Electronic Kick | ||||

Electronic Snare | ||||

Electronic Tom | ||||

Electronic Hihat | ||||

Electronic Crash |

## Transient TCN Configuration

Our transient reconstruction temporal convolution network (TCN) \(T()\) is based on the TCN by Christian Steinmetz and Joshua Reiss for modelling the LA2A compressor [1]. However, we use an increasing dilation rate of factor two instead of ten as we aren’t as interested in modeling long-term temporal dependecies. The details of the model are outlined in the figure below.

The input to the TCN is an audio waveform \(x\). An input projection layer maps this input to 32 output channels \(c_{out}\). All intermediate TCN operations use 32 hidden channels. There are 8 dilated TCN blocks (i.e., 8 layers). Each dilated TCN block comprises a causal pad which ensures the output \(h_{l}\) of the convolution at the current layer has the same length as the input to that layer \(h_{l-1}\). The main temporal convolution at each layer uses a kernel size of \(k=13\) and a dilation equal to \(2^l\) where \(l\) is the layer number. The output is modulated via an affine transform in a feature-wise linear modulation (FiLM) [2] block. Scale and shift parameters for the affine transformation are learned independently for each layer \(l\) using a linear projection. A gaussian error linear unit (GELU) acivation is applied before mixing with the residual. Finally, an output projection convolutional layer maps back to a single channel, the ouput of which is \(\hat{y}\).

## Speed Tests

To evaluate the computational efficiency of our synthesis method we tested the rendering speed of various components using different frame sizes. While achieving real-time performance was not a goal of this work, future work includes investigating how these components might be incorporated into a real-time performance system.

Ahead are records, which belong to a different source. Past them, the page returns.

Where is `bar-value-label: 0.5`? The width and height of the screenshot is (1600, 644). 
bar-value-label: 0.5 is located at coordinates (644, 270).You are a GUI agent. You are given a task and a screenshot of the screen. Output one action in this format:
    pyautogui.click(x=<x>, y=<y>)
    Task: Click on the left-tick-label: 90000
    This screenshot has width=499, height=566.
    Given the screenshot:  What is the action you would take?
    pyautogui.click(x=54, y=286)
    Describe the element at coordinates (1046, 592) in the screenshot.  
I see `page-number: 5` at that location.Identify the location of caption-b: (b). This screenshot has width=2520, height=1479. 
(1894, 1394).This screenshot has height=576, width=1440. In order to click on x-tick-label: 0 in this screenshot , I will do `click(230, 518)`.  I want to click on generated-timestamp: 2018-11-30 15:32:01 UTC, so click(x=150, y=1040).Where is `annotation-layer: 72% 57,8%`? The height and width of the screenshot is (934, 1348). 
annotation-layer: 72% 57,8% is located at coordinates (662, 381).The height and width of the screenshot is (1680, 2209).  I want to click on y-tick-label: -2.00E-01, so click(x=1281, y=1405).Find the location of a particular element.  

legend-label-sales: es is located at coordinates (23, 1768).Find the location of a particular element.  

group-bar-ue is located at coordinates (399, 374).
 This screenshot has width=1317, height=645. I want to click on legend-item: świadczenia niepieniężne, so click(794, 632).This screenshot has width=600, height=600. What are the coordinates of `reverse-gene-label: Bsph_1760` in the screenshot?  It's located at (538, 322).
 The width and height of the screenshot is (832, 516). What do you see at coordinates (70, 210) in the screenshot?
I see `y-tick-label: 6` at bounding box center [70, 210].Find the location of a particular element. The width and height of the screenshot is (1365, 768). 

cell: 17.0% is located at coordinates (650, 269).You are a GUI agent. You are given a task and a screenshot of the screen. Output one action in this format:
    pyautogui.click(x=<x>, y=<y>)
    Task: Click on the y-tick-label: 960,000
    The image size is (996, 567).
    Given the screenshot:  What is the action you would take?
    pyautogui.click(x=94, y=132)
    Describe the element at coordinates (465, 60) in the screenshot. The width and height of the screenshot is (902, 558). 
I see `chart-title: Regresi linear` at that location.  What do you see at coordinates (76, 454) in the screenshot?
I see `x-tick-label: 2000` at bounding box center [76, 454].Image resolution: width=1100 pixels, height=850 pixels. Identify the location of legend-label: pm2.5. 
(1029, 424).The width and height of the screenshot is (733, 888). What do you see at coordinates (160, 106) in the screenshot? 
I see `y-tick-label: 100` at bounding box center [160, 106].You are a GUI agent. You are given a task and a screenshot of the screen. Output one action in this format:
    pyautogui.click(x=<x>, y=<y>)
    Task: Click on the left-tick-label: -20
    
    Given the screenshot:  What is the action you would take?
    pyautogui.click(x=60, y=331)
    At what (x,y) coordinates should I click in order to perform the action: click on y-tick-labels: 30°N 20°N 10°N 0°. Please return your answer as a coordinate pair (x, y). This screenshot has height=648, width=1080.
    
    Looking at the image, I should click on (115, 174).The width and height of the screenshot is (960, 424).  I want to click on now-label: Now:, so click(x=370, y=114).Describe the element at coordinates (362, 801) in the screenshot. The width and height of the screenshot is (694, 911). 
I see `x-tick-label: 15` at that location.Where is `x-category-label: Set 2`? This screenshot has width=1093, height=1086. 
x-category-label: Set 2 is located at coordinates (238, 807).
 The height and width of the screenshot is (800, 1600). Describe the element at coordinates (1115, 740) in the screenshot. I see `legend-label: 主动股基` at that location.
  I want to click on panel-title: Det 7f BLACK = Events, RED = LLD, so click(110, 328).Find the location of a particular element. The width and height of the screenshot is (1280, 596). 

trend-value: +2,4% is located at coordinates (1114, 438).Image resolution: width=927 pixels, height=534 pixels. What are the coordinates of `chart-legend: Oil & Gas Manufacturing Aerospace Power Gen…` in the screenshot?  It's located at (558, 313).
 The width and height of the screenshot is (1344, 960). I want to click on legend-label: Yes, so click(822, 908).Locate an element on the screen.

Four configurations of the model were tested: 1) The transient TCN \(T()\) without the transient encoder stage; 2) the transient TCN preceded by the transient encoder, which produces the latent transient embedding used for FiLM; 3) the noise synthesizer with the noise encoder; 4) the full model with all the encoders and sinusoidal synthesis. Since CQT sinusoidal modeling synthesis is a preprocessing step and is not causal, we do not include it in these calculations.

Realtime factor is calculated as the frame size in seconds at a sampling rate of 48kHz divided by the time required to compute that frame size. A frame size greater than 1 is required for real time processing.

## References

[1] Steinmetz, Christian J., and Joshua D. Reiss. “Efficient neural networks for real-time modeling of analog dynamic range compression.” arXiv preprint arXiv:2102.06200 (2021).

[2] Perez, Ethan, et al. “Film: Visual reasoning with a general conditioning layer.” Proceedings of the AAAI Conference on Artificial Intelligence. Vol. 32. No. 1. 2018.